病毒有很多诡计用于躲避免疫系统。在2009年9月7日的Journal of Cell Biology杂志上,Stagg等人揭示了其中的一个病毒诡计的关键细节。该病毒会识别一种蛋白,而这种蛋白使得巨细胞病毒能够关闭机体对其的防御。
巨细胞病毒(Cytomegalovirus)能够通过靶向定位MHC I蛋白躲避免疫系统的监视。当机体受到感染时,MHC I会捕获少量的病毒蛋白,并将其呈现到病毒素T细胞,从而杀死细胞停住继续感染。然而两个巨细胞病毒基因会欺骗细胞泛激素化MHC I 并在蛋白酶体中将其摧毁。为了引起MHC I泛激素化,基因会选择一个叫E3连接酶的蛋白。研究人员解释说,目前,还不是很清楚这个蛋白的身份。
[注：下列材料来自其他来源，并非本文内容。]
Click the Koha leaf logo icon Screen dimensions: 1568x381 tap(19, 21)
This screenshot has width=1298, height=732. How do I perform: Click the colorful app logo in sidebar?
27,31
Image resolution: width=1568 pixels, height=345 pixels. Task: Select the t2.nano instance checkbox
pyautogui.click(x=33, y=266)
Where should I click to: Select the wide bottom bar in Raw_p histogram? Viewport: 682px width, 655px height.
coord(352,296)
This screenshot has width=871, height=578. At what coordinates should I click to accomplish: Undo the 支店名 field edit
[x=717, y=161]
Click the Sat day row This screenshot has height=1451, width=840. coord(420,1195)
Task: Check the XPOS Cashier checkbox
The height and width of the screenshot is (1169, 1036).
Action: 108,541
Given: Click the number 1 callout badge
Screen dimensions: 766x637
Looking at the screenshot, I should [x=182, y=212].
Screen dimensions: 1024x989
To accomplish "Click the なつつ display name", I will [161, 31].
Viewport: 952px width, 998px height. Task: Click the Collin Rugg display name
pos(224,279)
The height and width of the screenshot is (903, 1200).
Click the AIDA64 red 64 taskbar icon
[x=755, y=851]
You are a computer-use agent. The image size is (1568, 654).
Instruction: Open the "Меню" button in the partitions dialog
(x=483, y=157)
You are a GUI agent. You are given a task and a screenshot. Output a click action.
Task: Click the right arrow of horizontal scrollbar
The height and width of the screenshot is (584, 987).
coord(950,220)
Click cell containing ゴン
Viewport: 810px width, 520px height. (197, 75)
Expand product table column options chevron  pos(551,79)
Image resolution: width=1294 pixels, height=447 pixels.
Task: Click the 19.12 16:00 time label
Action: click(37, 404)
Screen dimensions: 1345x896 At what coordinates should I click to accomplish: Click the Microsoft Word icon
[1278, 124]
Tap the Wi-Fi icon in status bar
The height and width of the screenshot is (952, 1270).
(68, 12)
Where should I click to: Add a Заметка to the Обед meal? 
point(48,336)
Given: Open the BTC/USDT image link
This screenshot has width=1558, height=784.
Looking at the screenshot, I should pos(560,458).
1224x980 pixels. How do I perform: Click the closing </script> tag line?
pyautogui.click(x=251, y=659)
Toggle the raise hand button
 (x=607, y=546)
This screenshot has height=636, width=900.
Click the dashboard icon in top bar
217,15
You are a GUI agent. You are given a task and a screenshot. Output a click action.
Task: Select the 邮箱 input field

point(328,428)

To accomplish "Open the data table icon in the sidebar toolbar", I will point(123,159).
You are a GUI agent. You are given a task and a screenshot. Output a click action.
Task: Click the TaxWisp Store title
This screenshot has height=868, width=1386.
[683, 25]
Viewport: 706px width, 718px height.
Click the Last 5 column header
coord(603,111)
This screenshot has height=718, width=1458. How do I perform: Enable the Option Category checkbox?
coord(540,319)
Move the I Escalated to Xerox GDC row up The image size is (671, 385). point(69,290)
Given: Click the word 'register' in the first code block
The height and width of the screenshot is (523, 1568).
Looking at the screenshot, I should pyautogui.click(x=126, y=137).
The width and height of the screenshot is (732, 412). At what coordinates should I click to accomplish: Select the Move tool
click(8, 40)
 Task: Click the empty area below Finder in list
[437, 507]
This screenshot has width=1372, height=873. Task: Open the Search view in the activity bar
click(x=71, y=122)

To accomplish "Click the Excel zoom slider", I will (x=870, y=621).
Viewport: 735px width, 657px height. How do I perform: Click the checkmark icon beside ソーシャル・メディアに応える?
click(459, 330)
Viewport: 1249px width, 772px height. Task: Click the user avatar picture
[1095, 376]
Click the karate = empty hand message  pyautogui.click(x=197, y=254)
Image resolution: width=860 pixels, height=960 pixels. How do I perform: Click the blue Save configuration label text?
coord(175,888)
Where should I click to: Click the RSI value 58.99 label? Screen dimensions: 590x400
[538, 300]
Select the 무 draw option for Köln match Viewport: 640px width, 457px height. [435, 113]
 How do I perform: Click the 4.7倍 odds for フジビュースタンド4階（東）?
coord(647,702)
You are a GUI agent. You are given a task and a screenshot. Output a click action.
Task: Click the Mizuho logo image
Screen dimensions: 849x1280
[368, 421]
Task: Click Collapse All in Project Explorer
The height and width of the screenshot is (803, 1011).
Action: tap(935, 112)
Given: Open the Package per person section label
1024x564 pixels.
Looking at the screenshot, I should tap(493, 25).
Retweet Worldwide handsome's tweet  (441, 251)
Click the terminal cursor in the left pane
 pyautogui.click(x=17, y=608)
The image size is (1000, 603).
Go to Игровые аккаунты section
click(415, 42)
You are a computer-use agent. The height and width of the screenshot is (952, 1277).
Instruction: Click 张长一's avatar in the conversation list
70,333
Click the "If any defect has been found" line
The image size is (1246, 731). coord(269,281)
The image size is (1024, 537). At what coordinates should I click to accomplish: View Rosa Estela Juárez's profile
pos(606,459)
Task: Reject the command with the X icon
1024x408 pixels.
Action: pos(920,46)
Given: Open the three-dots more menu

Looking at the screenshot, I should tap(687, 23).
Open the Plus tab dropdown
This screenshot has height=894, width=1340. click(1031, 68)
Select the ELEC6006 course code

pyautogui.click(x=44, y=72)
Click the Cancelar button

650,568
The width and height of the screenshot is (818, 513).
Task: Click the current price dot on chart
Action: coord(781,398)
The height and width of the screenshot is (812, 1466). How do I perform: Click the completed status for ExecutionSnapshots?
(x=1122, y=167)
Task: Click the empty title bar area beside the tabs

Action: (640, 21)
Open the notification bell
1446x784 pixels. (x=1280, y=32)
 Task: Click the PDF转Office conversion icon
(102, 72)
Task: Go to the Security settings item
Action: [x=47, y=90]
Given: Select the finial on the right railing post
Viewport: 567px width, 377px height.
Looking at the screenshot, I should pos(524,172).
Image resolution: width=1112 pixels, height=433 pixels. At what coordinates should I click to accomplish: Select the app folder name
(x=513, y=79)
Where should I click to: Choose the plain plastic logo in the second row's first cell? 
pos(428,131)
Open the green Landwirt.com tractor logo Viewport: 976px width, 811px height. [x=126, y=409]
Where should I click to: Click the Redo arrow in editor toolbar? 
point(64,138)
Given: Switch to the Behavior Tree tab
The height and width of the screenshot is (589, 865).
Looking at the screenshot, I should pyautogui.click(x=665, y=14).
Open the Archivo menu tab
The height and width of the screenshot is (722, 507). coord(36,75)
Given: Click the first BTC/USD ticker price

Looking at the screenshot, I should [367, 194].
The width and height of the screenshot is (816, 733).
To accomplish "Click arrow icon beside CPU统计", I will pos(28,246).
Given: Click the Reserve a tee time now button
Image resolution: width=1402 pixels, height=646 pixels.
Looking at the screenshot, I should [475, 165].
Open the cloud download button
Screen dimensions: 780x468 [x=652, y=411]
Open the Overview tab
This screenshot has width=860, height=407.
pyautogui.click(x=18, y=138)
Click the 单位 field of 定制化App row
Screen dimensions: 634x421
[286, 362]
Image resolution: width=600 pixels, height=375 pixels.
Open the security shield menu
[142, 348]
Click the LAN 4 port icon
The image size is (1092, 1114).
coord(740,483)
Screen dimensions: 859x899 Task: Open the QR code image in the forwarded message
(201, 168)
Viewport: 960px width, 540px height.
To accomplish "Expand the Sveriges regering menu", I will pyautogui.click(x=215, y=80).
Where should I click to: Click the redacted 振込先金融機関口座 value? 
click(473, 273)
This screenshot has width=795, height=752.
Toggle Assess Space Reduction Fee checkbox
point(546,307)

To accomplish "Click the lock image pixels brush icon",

使用RNA干扰技术,Stagg筛选了373种候选物,发现一种叫TRC8的连接酶可以保护MHC I。TRC8的突变体能够截断泛激素化使得MHC I恢复功能。(生物谷Bioon.com)
生物谷推荐原始出处:
The Journal of Cell Biology doi:10.1083/jcb.200906110
The TRC8 E3 ligase ubiquitinates MHC class I molecules before dislocation from the ER
Helen R. Stagg1, Mair Thomas1, Dick van den Boomen1, Emmanuel J.H.J. Wiertz2, Harry A. Drabkin3, Robert M. Gemmill3, and Paul J. Lehner1
1 Cambridge Institute for Medical Research, University of Cambridge, Cambridge CB2 0XY, England, UK
2 University Medical Centre Utrecht, 3584 CX Utrecht, Netherlands
3 Division of Hematology/Oncology, Department of Medicine, Medical University of South Carolina, Charleston, SC 29425
The US2 and US11 gene products of human cytomegalovirus promote viral evasion by hijacking the endoplasmic reticulum (ER)–associated degradation (ERAD) pathway. US2 and US11 initiate dislocation of newly translocated major histocompatibility complex class I (MHC I) from the ER to the cytosol for proteasome-mediated degradation, thereby decreasing cell surface MHC I. Despite being instrumental in elucidating the mammalian ERAD pathway, the responsible E3 ligase or ligases remain unknown. Using a functional small interfering RNA library screen, we now identify TRC8 (translocation in renal carcinoma, chromosome 8 gene), an ER-resident E3 ligase previously implicated as a hereditary kidney cancer gene, as required for US2-mediated MHC I ubiquitination. Depletion of TRC8 prevents MHC I ubiquitination and dislocation by US2 and restores cell surface MHC I. TRC8 forms an integral part of a novel multiprotein ER complex that contains MHC I, US2, and signal peptide peptidase. Our data show that the TRC8 E3 ligase is required for MHC I dislocation from the ER and identify a new complex associated with mammalian ERAD.